Minisymposium on Quantum Optimization and Geometry (February 2024)
We are organizing a half-day mini-symposium on the occasion of Harold Nieuwboer’s PhD defense, covering some recent directions in quantum optimization and algorithmic mathematics. Please feel warmly invited to participate; if you decide to do so, please let us know by sending a short e-mail to firstname.lastname@example.org.
|9:00 - 9:30
|Open arrival with coffee & cake
|9:30 - 10:15
|Sander Gribling (Tilburg), Quantum speedups for linear programming via interior point methods
|10:30 - 11:15
|Peter Bürgisser (TU Berlin), Kaehler package for algebra of Grassmann zonoids
|11:30 - 12:15
|Omar Fawzi (ENS Lyon), Certified algorithms for equilibrium states of local quantum Hamiltonians
Peter Bürgisser, Kaehler package for algebra of Grassmann zonoids
The Grassmann zonoid algebra G(V) of a Euclidean space V, introduced by Breiding, Buergisser, Lerario and Mathis (Adv. Math. 2022) is a graded commutative Banach algebra giving a new perspective on classical objects in convex geometry. Its elements of degree k are the real Radon measures on the Grassmannian G(k,V) of k-planes; alternatively, they can be seen as formal differences of certain zonoids in the k-th exterior power of V. The multiplication in the zonoid algebra captures the mixed volume of zonoids, and the Alexandrov-Fenchel inequality for zonoids expresses the Hodge-Riemann property of the zonoid multiplication in degree one. The reduced Grassmann zonoid algebra A(V) is the commutative graded Banach algebra obtained by factoring out the kernels of the Radon transforms for Grassmannians. Nonnegative measures with full support on projective space G(1,V) define a positive cone in A^1(V). We prove that A(V) satisfies the Kaehler package with respect to this positive cone (Poincare duality, mixed hard Lefschetz property, mixed Hodge-Riemann relations). The algebra A(V) is closely related to the algebra of even, translation-invariant, smooth valuations (with Alesker’s product), for which the properties of the Kaehler package recently were proven by Bernig, Kotrbaty and Wannerer (2023).
We design algorithms for computing expectation values of observables in the equilibrium states of local quantum Hamiltonians, both at zero and positive temperature. The algorithms are based on hierarchies of convex relaxations over the positive semidefinite cone and the matrix relative entropy cone, and give certified and converging upper and lower bounds on the desired expectation value. In the thermodynamic limit of infinite lattices, this shows that expectation values of local observables can be approximated in finite time, which contrasts with recent undecidability results about properties of infinite quantum lattice systems. In addition, when the Hamiltonian is commuting on a 2-dimensional lattice, we prove fast convergence of the hierarchy at high temperature leading to a runtime guarantee for the algorithm that is polynomial in the desired error.
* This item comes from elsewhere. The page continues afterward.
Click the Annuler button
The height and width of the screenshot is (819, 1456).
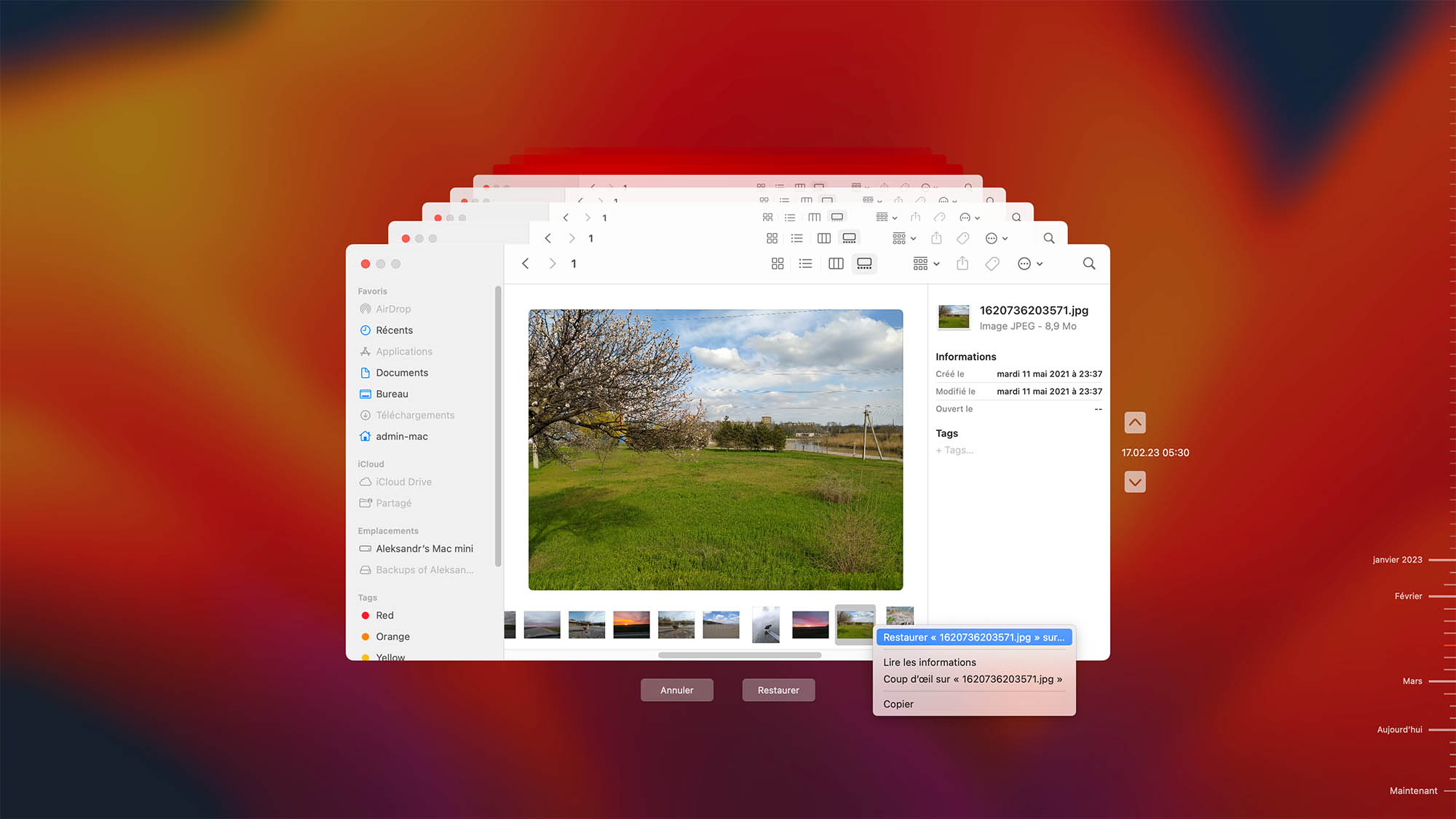pos(676,689)
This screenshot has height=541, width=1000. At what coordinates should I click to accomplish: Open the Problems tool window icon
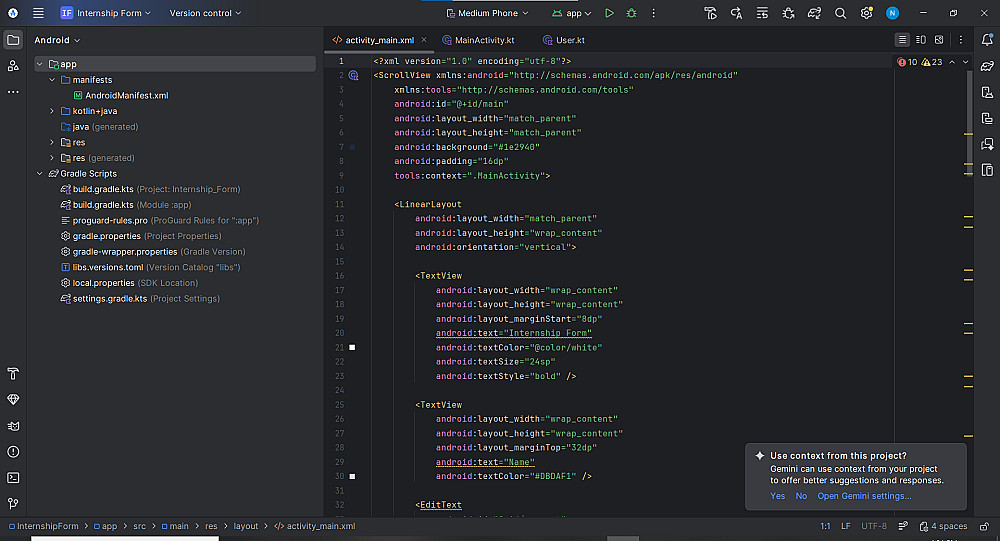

Sander Gribling, Quantum speedups for linear programming via interior point methods
We describe a quantum algorithm based on an interior point method for solving a linear program with n inequality constraints on d variables. The algorithm explicitly returns a feasible solution that is ϵ-close to optimal, and runs in time sqrt(n) * poly(d, log(n), log(1/ε)), which is sublinear for tall linear programs (i.e., n ≫ d). Our algorithm speeds up the Newton step in the state-of-the-art interior point method of Lee and Sidford [FOCS ‘14]. This requires us to efficiently approximate the Hessian and gradient of the barrier function, and these are our main contributions.
To approximate the Hessian, we describe a quantum algorithm for the spectral approximation of ATA for a tall nxd matrix A. The algorithm uses leverage score sampling in combination with Grover search, and returns a δ-approximation by making O(sqrt(nd)/δ) row queries to A. This generalizes an earlier quantum speedup for graph sparsification by Apers and de Wolf [FOCS ‘20]. To approximate the gradient, we use a recent quantum algorithm for multivariate mean estimation by Cornelissen, Hamoudi and Jerbi [STOC ‘22]. While a naive implementation introduces a dependence on the condition number of the Hessian, we avoid this by pre-conditioning our random variable using our quantum algorithm for spectral approximation.